(Records excerpted from a collection)
#####
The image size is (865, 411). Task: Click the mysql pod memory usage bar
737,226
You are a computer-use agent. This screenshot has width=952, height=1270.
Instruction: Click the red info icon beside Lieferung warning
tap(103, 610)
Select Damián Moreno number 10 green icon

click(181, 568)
#####
Exercise instructions: Without omitting any record, transcribe the data exactly.

Written answer:
The image size is (865, 411). Task: Click the mysql pod memory usage bar
737,226
You are a computer-use agent. This screenshot has width=952, height=1270.
Instruction: Click the red info icon beside Lieferung warning
tap(103, 610)
Select Damián Moreno number 10 green icon

click(181, 568)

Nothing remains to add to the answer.